Abstract

The antifungal and antimicrobial kutznerides, hexadepsipeptides composed of one alpha-hydroxy acid and five nonproteinogenic amino acids, are remarkable examples of the structural diversity found in nonribosomally produced natural products. They contain D-3-hydroxyglutamic acid, which is found in the threo and erythro isomers in mature kutznerides. In this study, two putative nonheme iron oxygenase enzymes, KtzO and KtzP, were recombinantly expressed, characterized biochemically in vitro, and found to stereospecifically hydroxylate the beta-position of glutamic acid.
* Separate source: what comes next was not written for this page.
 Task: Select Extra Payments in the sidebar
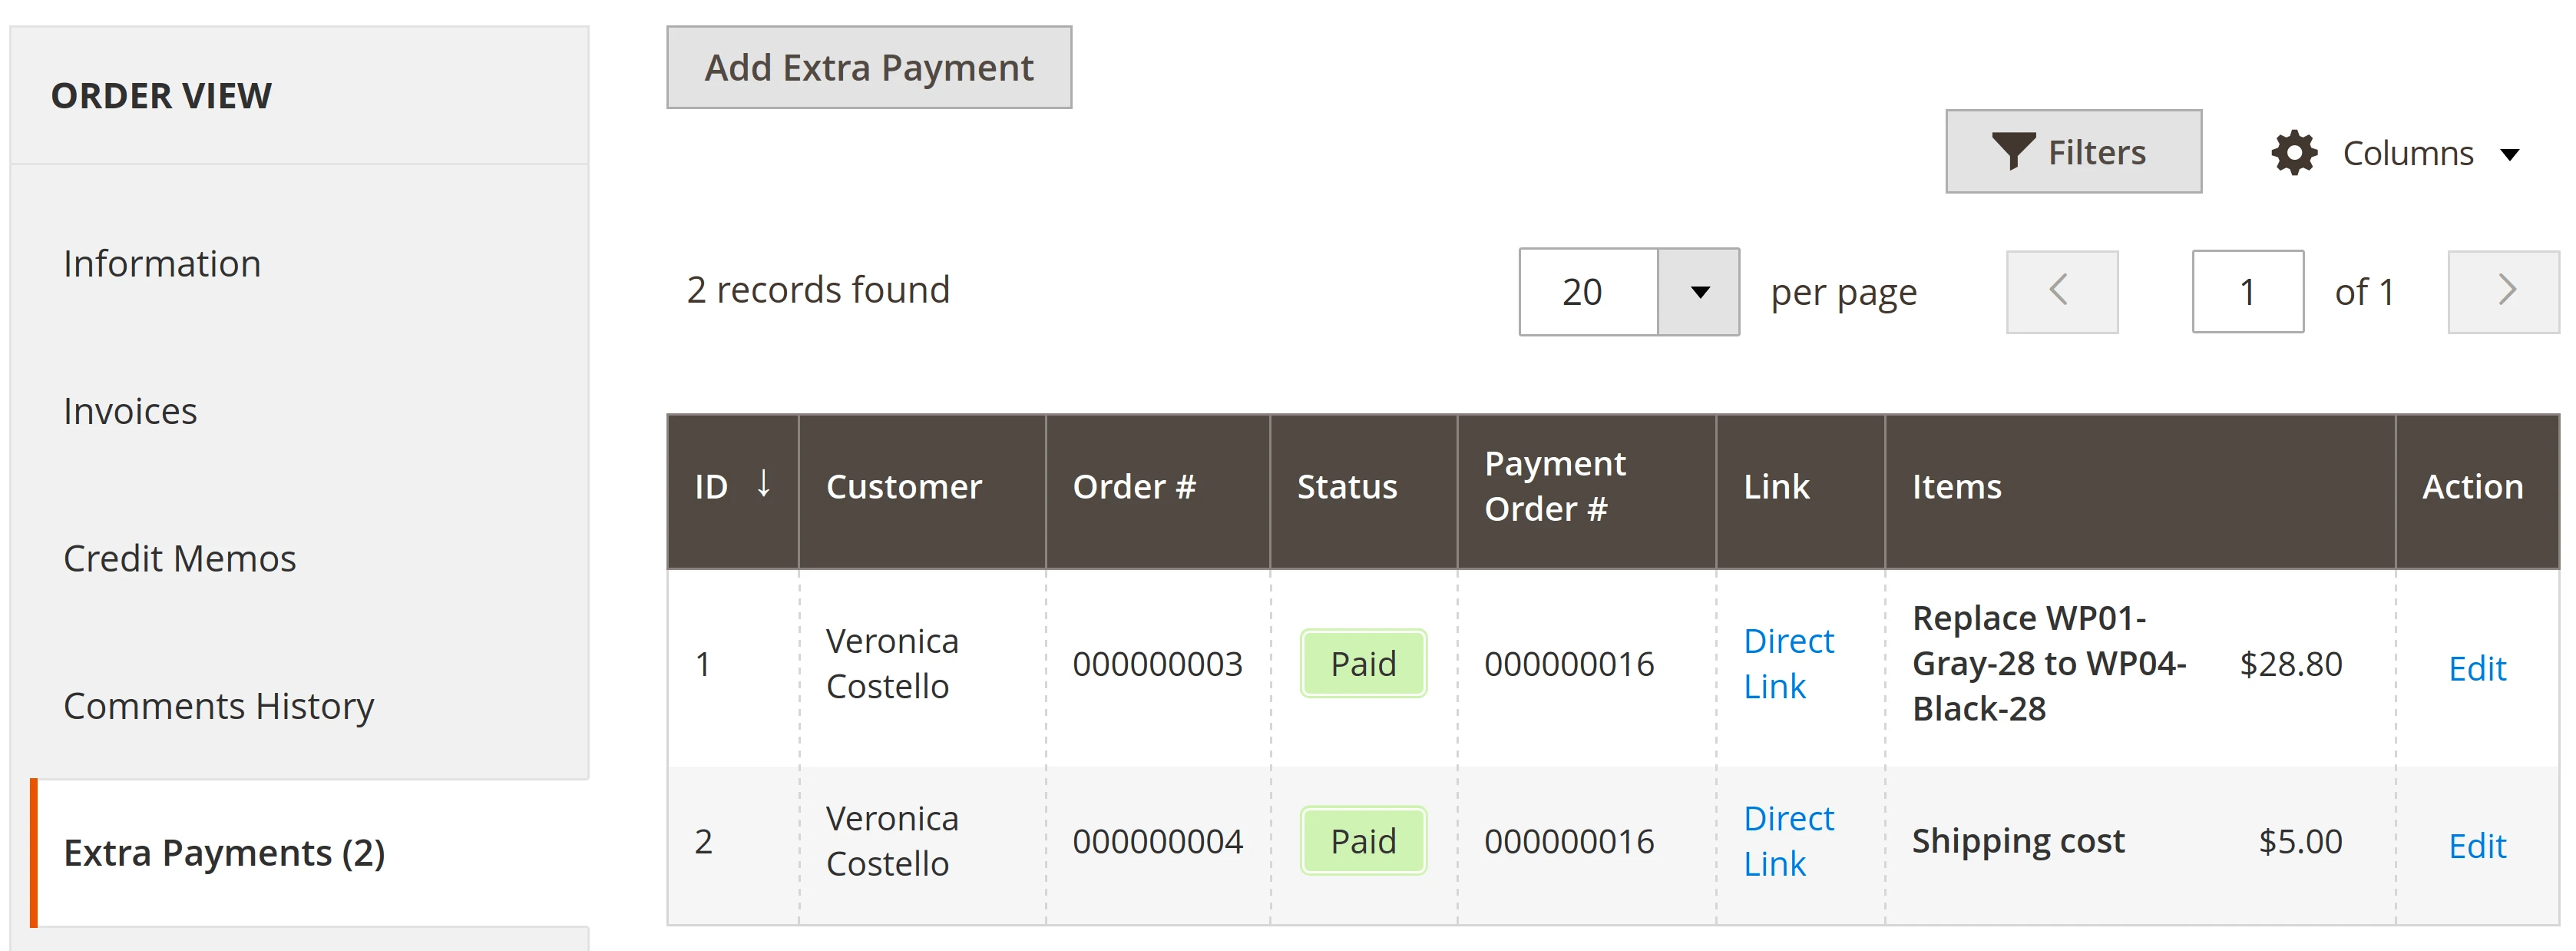pos(224,853)
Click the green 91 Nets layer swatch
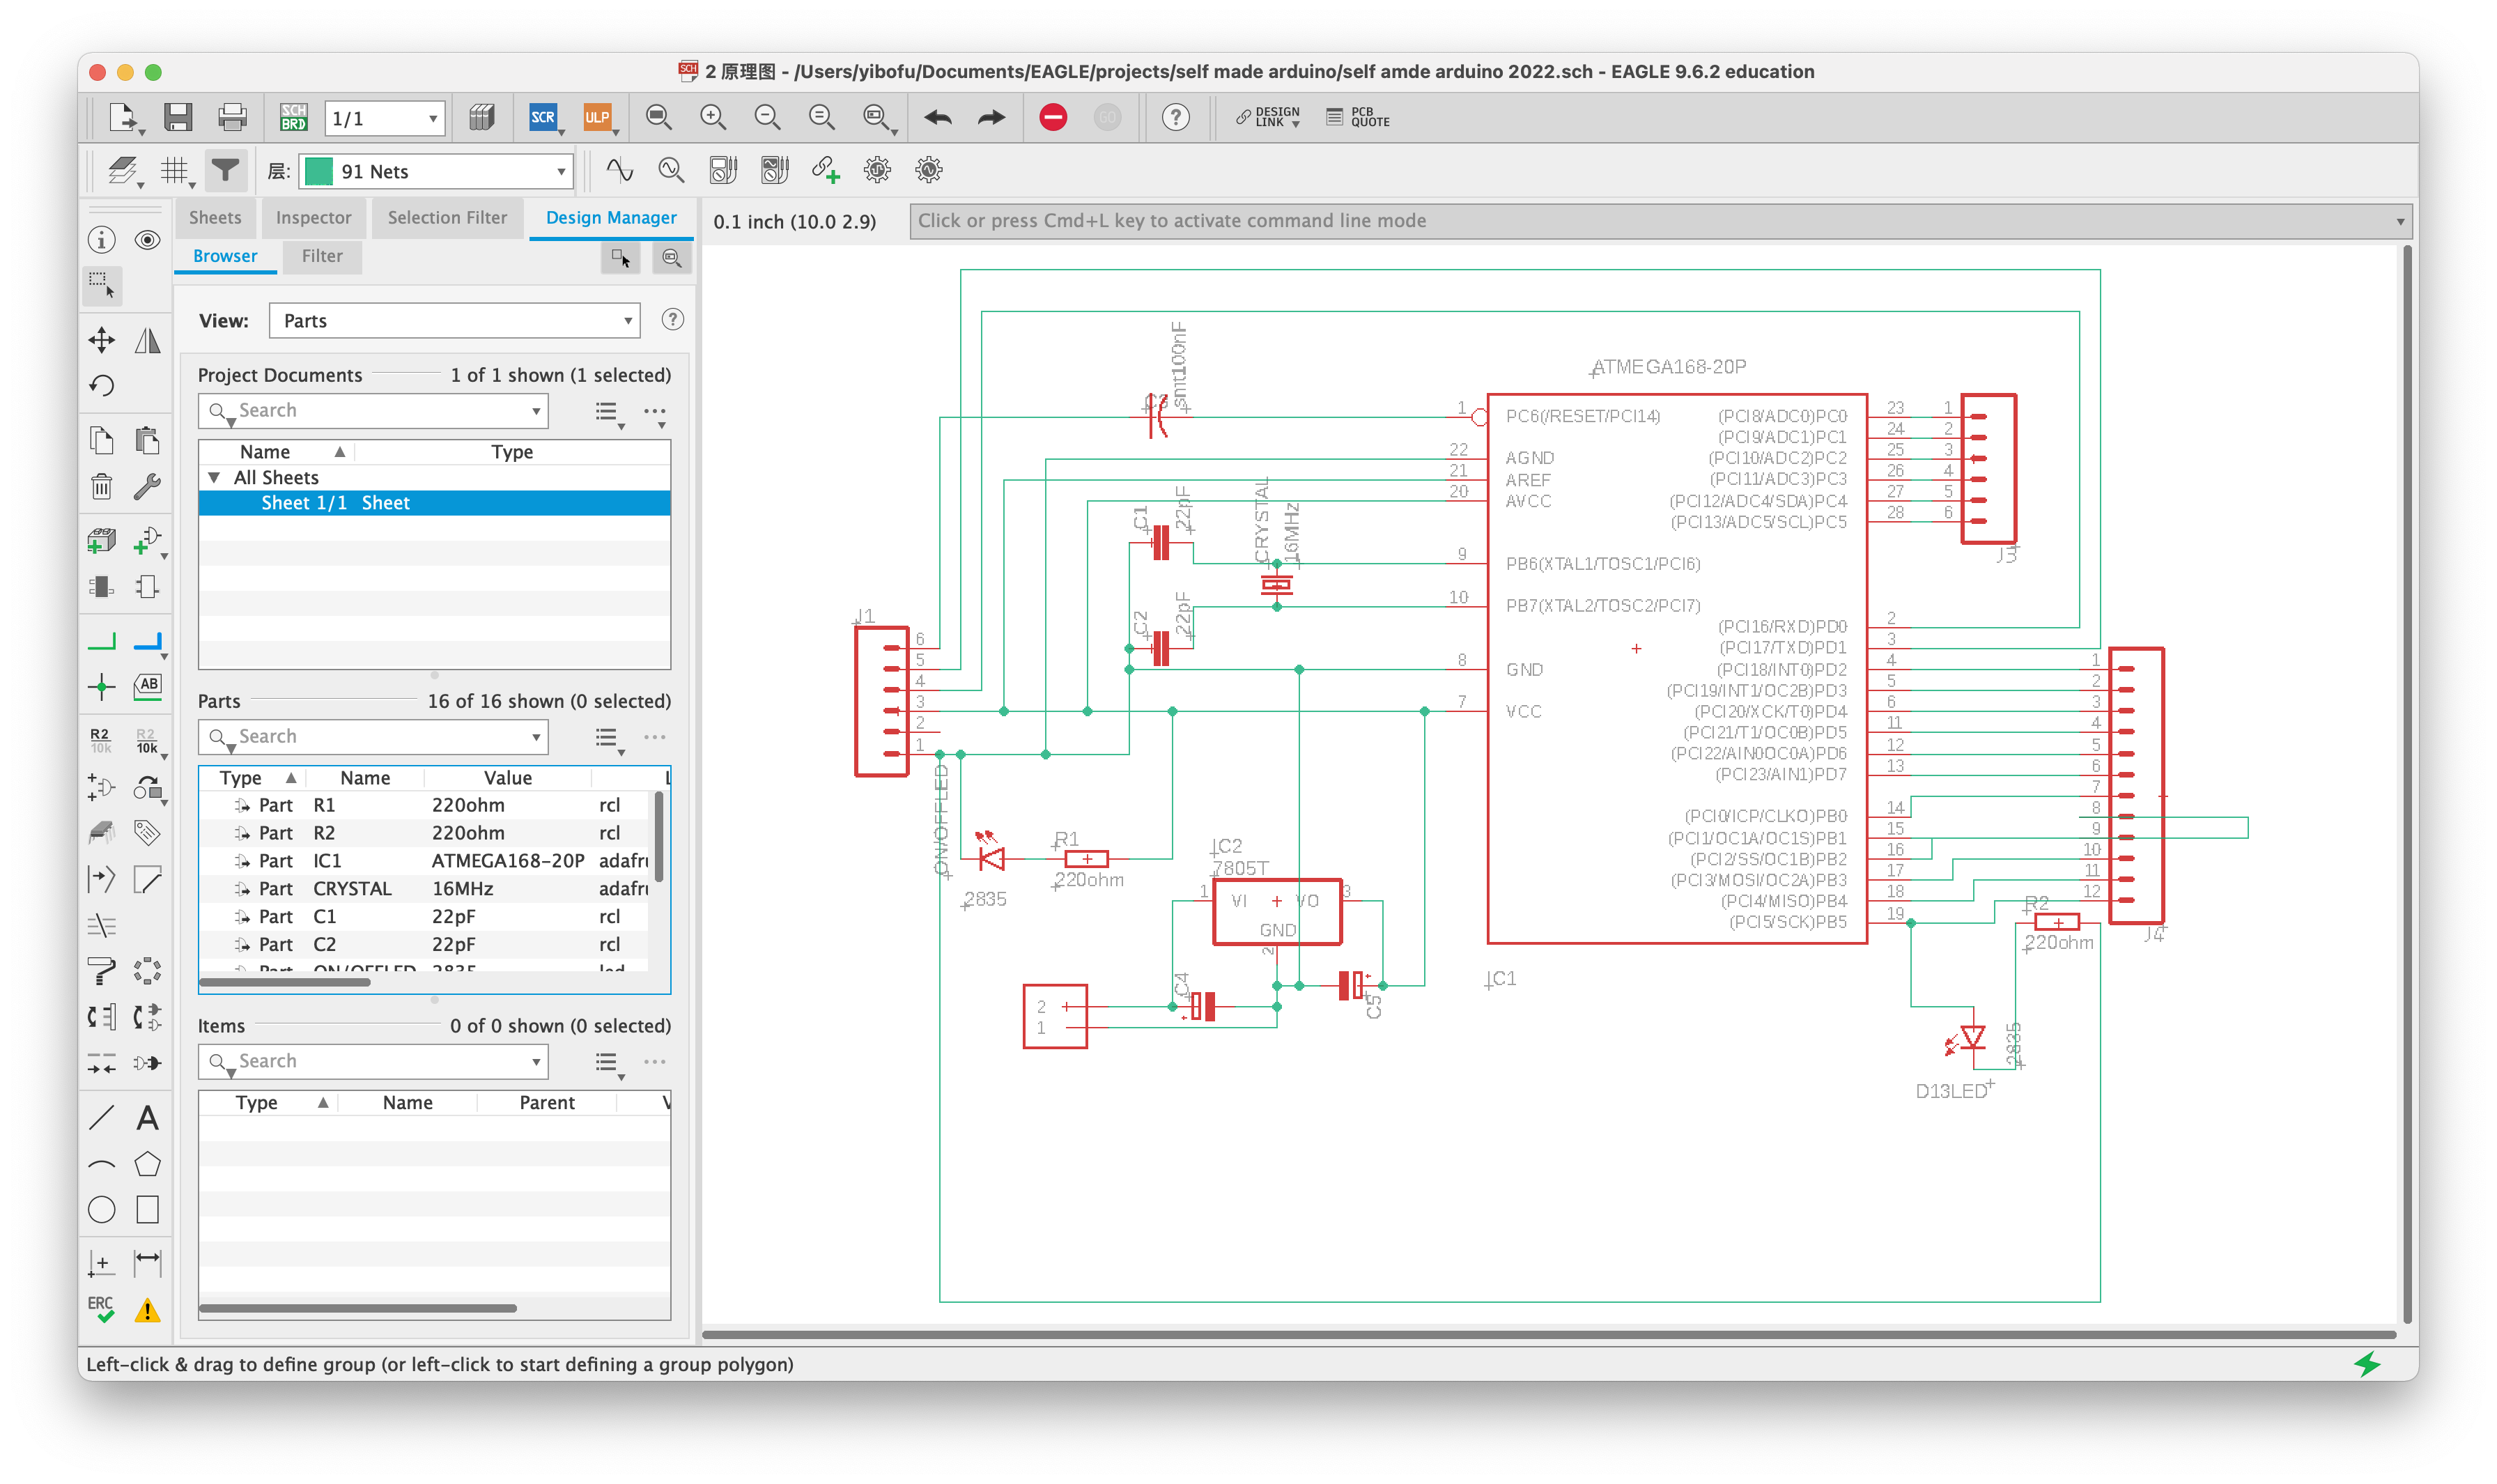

KtzO generates threo-L-hydroxyglutamic acid and KtzP catalyzes the formation of the erythro-isomer bound to the peptidyl carrier protein of the third module of the nonribosomal peptide synthetase KtzH. This module has a truncated adenylation domain and is unable to activate and incorporate glutamic acid. The lack of a functional adenylation domain in the third KtzH module is compensated in trans by the stand-alone adenylation domain KtzN, which activates and transfers glutamic acid onto the carrier of KtzH in the presence of the truncated adenylation domain and either KtzO or KtzP. A method that employs nonhydrolyzable coenzyme A analogs was developed and used to determine the kinetic parameters for KtzO- and KtzP-catalyzed hydroxylation of glutamic acid bound to the carrier protein. A detailed mechanism for the in trans compensation of the truncated adenylation domain and the stereospecific hydroxyglutamic acid generation and incorporation is presented. These insights may guide the use of KtzO/KtzP and KtzN or other in trans modification/restoration tools in biocombinatorial engineering approaches.